TASK STATEMENT: Count the lines in the records below that contain the string "Viewport", treating uppercase and lowercase as distinct, and give only the number.

STORED DATA:

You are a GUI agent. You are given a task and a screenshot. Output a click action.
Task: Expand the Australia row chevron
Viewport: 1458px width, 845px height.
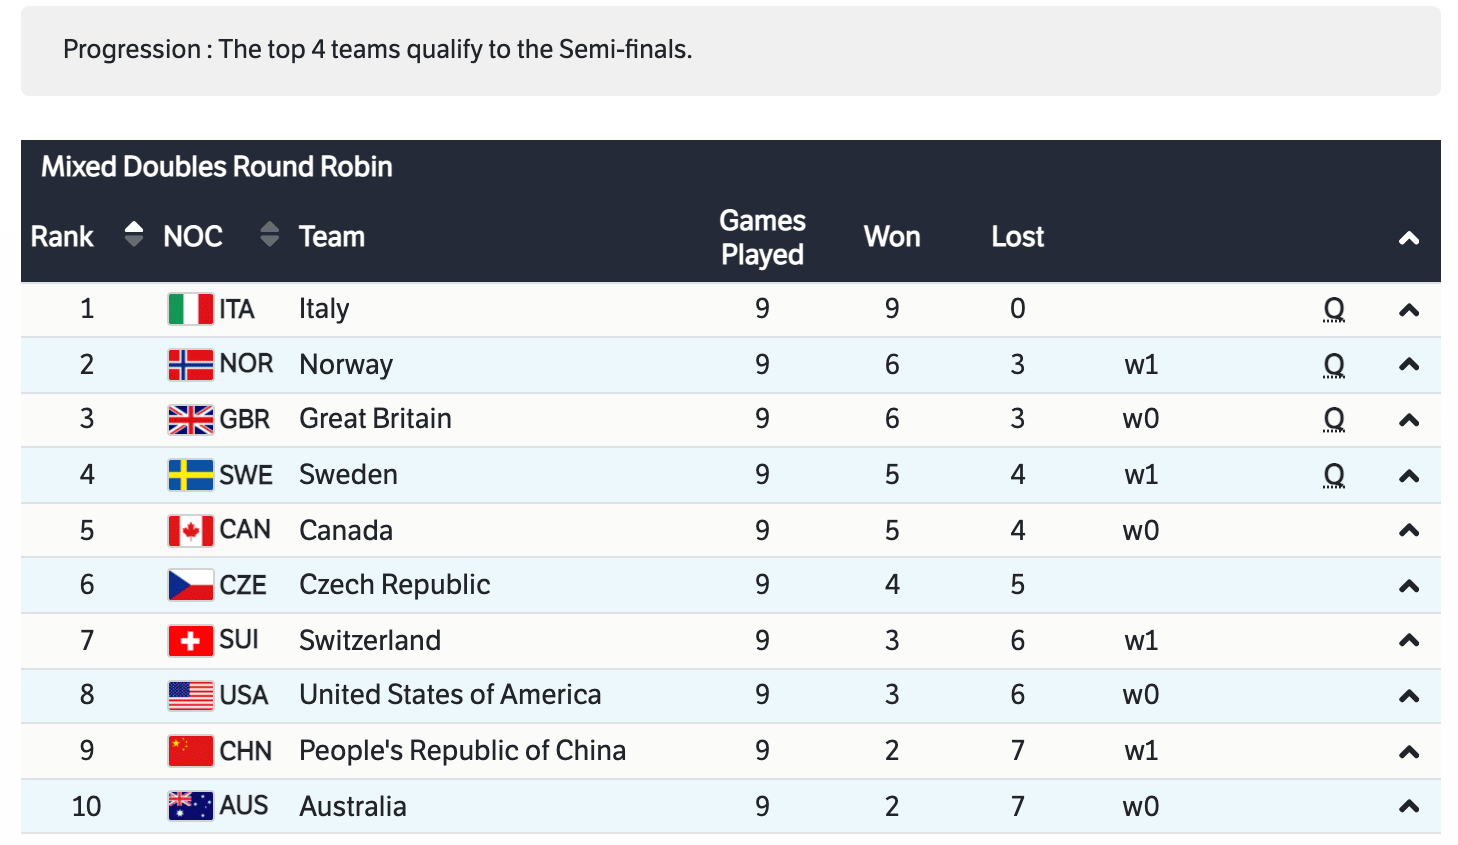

* * *

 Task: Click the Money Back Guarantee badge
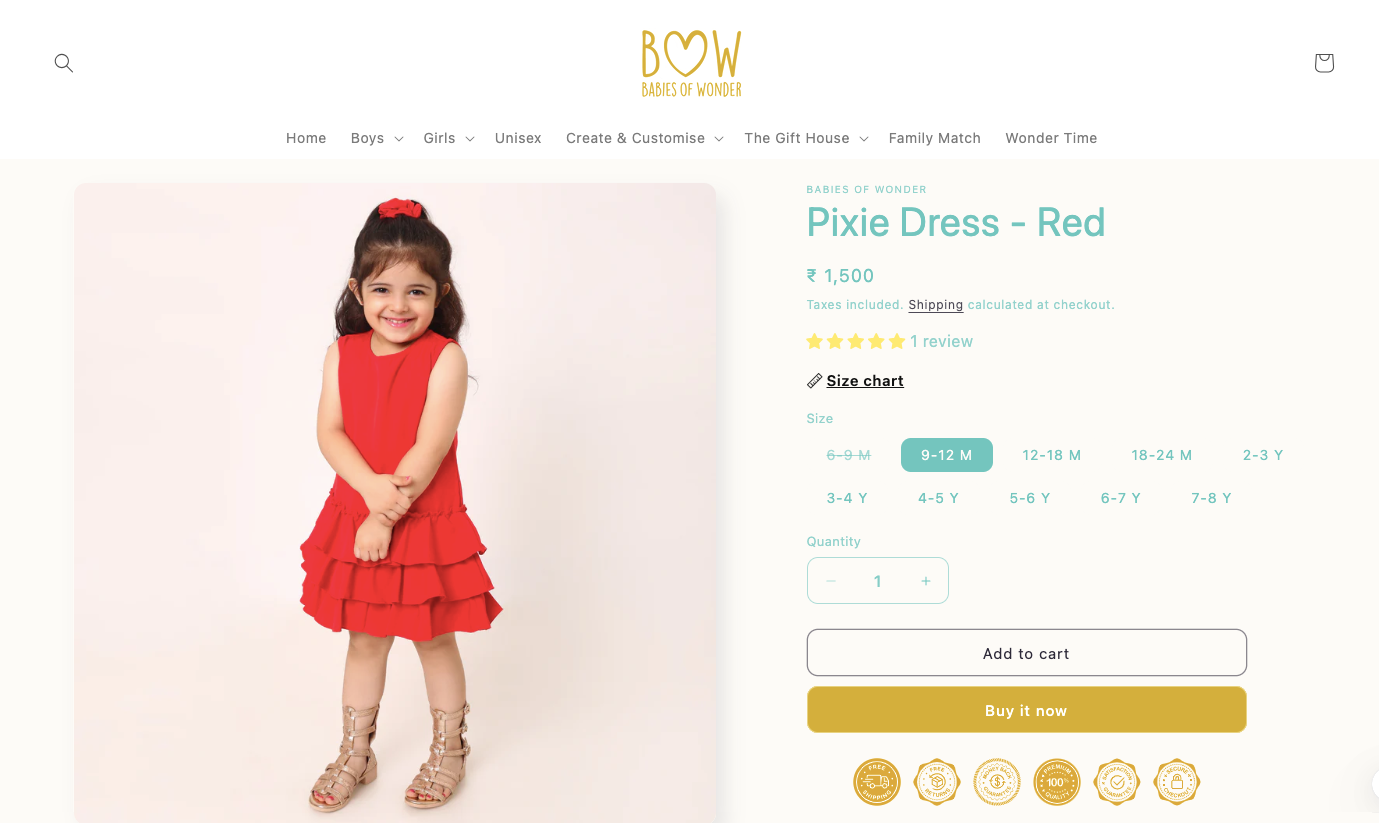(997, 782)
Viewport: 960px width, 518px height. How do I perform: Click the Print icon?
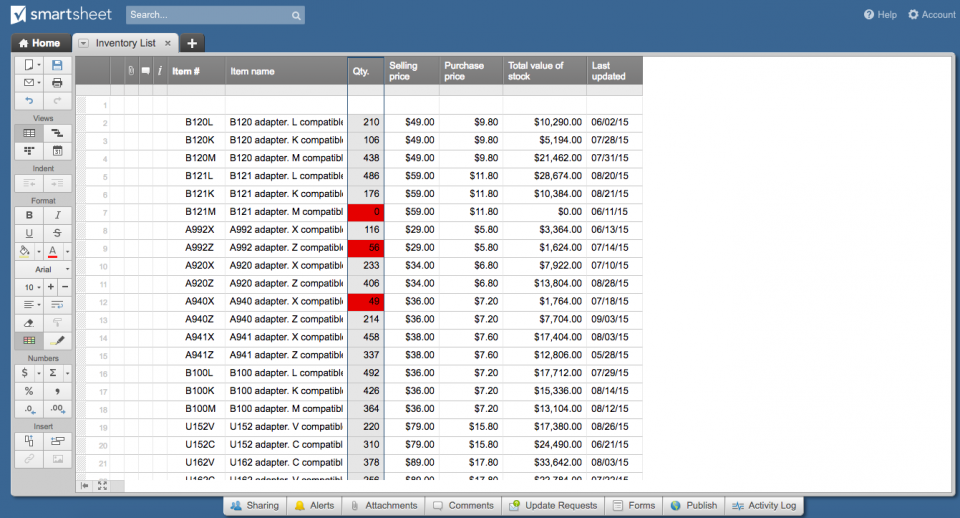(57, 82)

==

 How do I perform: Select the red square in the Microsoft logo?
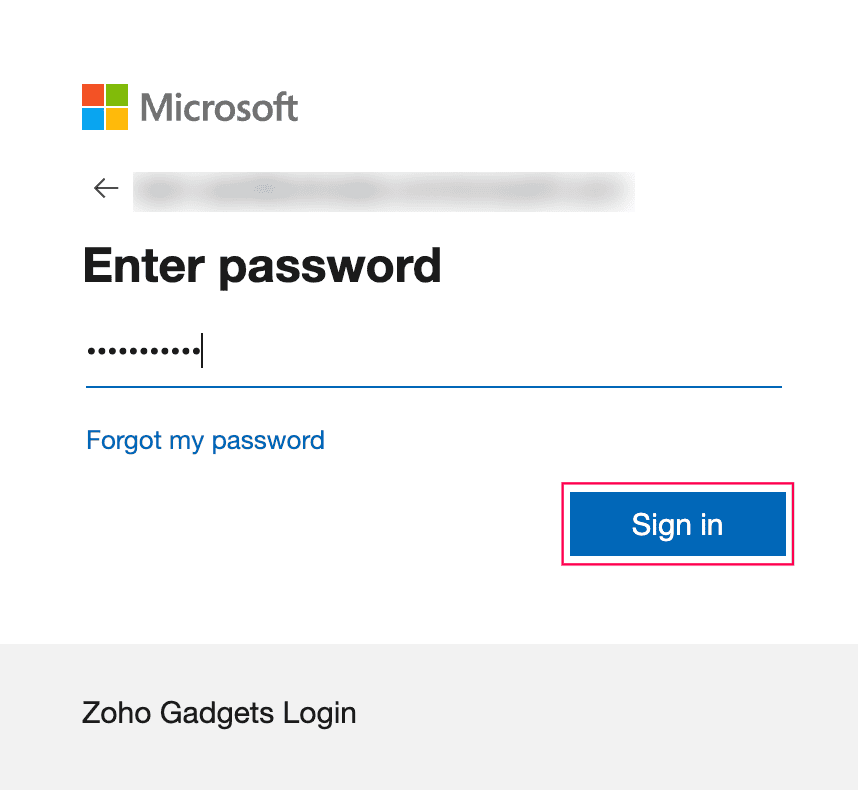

RESULT OF THE TASK: 2